At the other end of the age spectrum, the sandwich generation may also have to support parents with pension pots hit hard by the market downturn, who may no longer have adequate resources for retirement.

“Most of my clients have at least one parent they’re going to have to take care of,” said Georgia Lee Hussey, chief executive of US wealth manager Modernist Financial. Housing is a primary concern, and many have purchased rental properties that they expect their elderly parents will move into. “It was more hypothetical before,” she said. “Now they’re realising it is real.”

“Children of parents who are struggling have been traumatised into saving more and spending less,” said retirement expert Ken Dychtwald. He noted that there was an important distinction between the retired and those on the cusp of retirement, who now “don’t know if they should work for two years, or ten years”.

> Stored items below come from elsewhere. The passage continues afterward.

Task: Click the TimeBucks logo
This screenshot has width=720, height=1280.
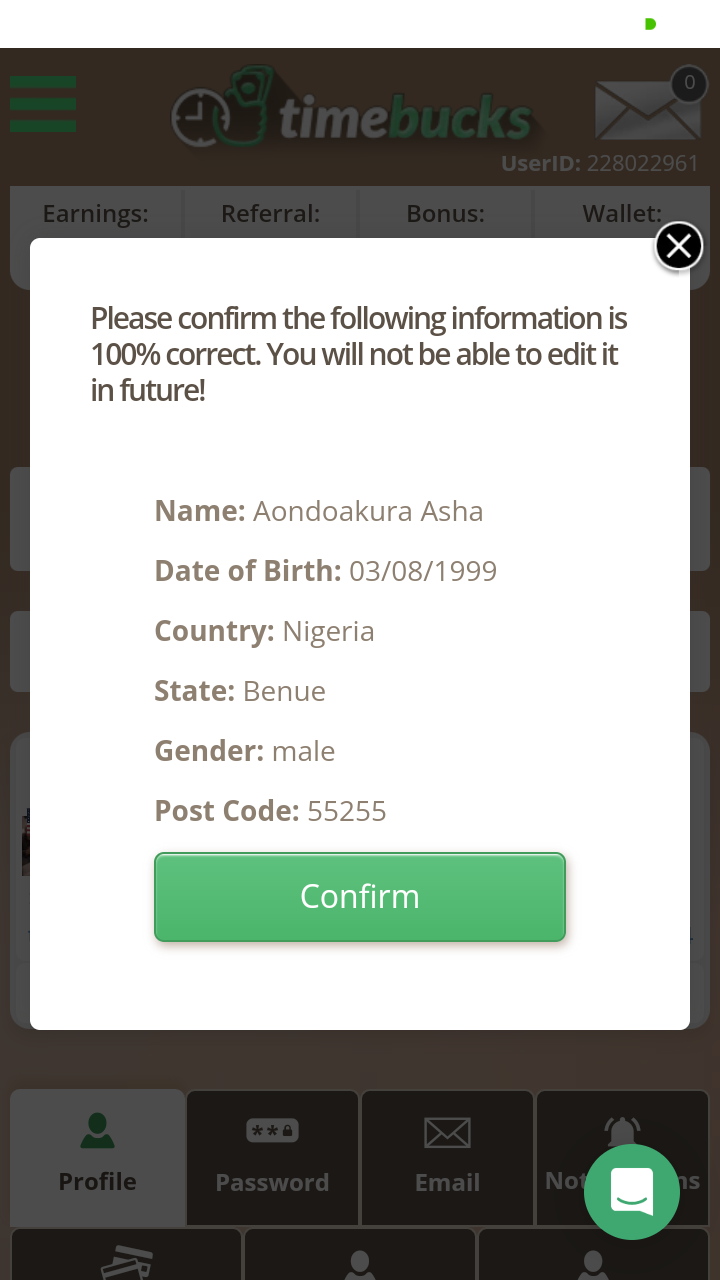Action: click(x=352, y=112)

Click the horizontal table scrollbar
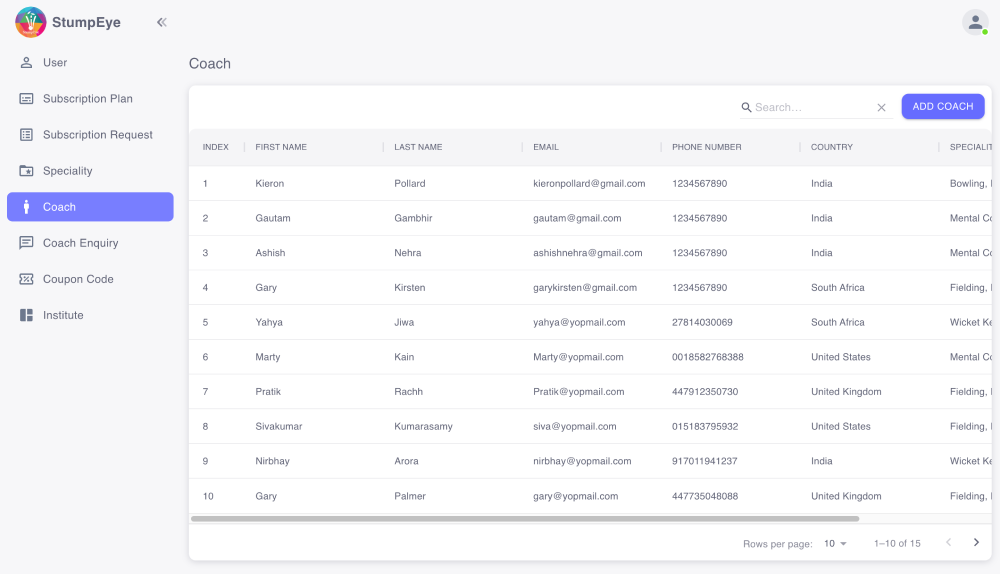click(524, 519)
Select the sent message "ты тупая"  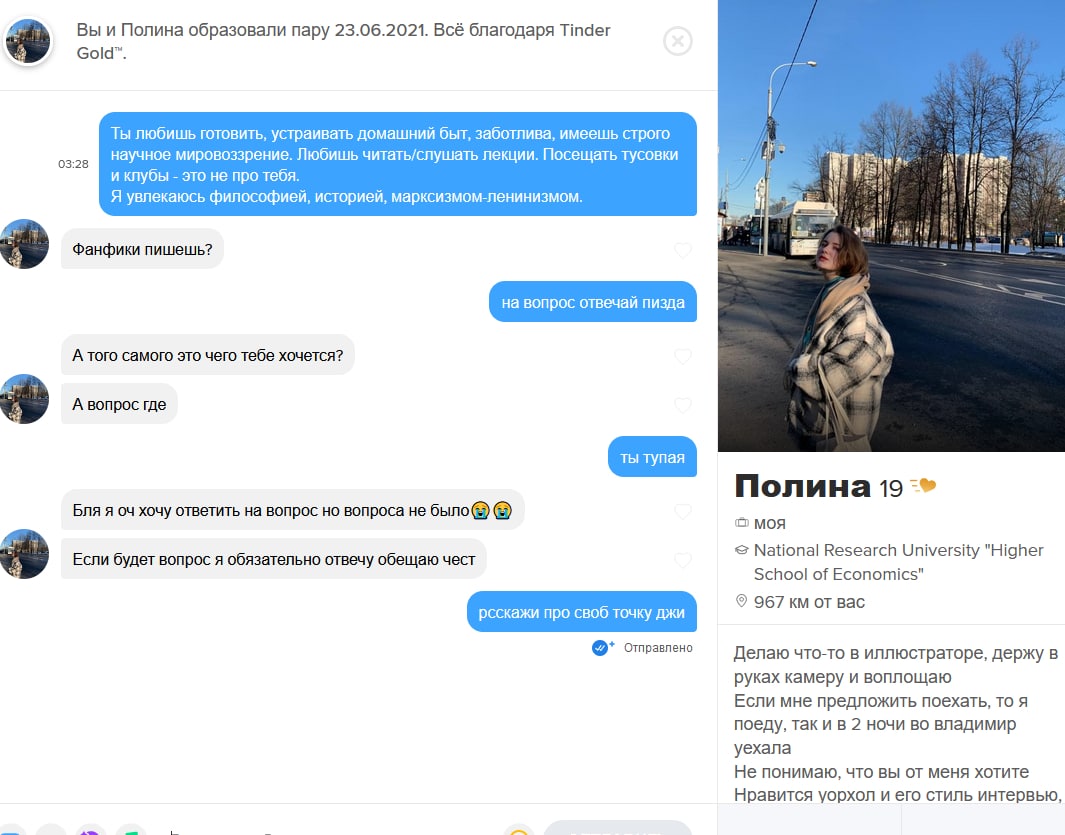pyautogui.click(x=652, y=457)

If the bank of mum and dad is required to make a bailout, parents will have to cut back on their own expenses, especially if they are already retired, said Philip Wise, a financial planner with advisory firm Informed Choice.

Parents bankrolling adult children at the expense of their own retirement savings may also be forced to change their plans. Mr Johnson says he has clients who are financing renovations to their children’s homes, building annexes that can act as a home office so their children can work under lockdown, with the intention of converting these into the “granny annexes” down the line.

The need to help children has also led to difficult conversations about fairness. Some siblings might be in hardship and require assistance, while others will not. Similarly, advisers say some clients may be in a position to help elderly parents, while their siblings might not have money to spare, but could give time instead.

Advisers say that in couples, if one partner’s parent helps financially, this can lead to complications with the in-laws. Mr Wise added: “There’s a question of are the other parent’s going to put their hand in their pocket as well?”

For this reason, advisers said they have ended up acting as family counsellors as well as asset managers. “People don’t like to talk about money, but people talk to us about money,” said Mr Martin.

How much the finances of the sandwich generation stand to be squeezed depends on the depth of the downturn.

“So far it has been viewed as temporary help for [unemployed children], and not involving long-term financial changes,” said Steve Drake, a wealth manager with Royal Bank of Canada in the US. “At the risk of sounding insensitive, it is an unexpected expense, like needing a new roof, or another car, as opposed to a long-term financial drain.”

Yet others say this moment is an opportunity for parents if they are already planning on passing down wealth, given the anticipated changes to the UK’s inheritance tax regime.

“Where clients have been looking to make lifetime gifts, I’ve been saying, if you’re planning to do it anyway, get on with it,” said Ms Ross. “You don’t know if you will be able to do it next year.”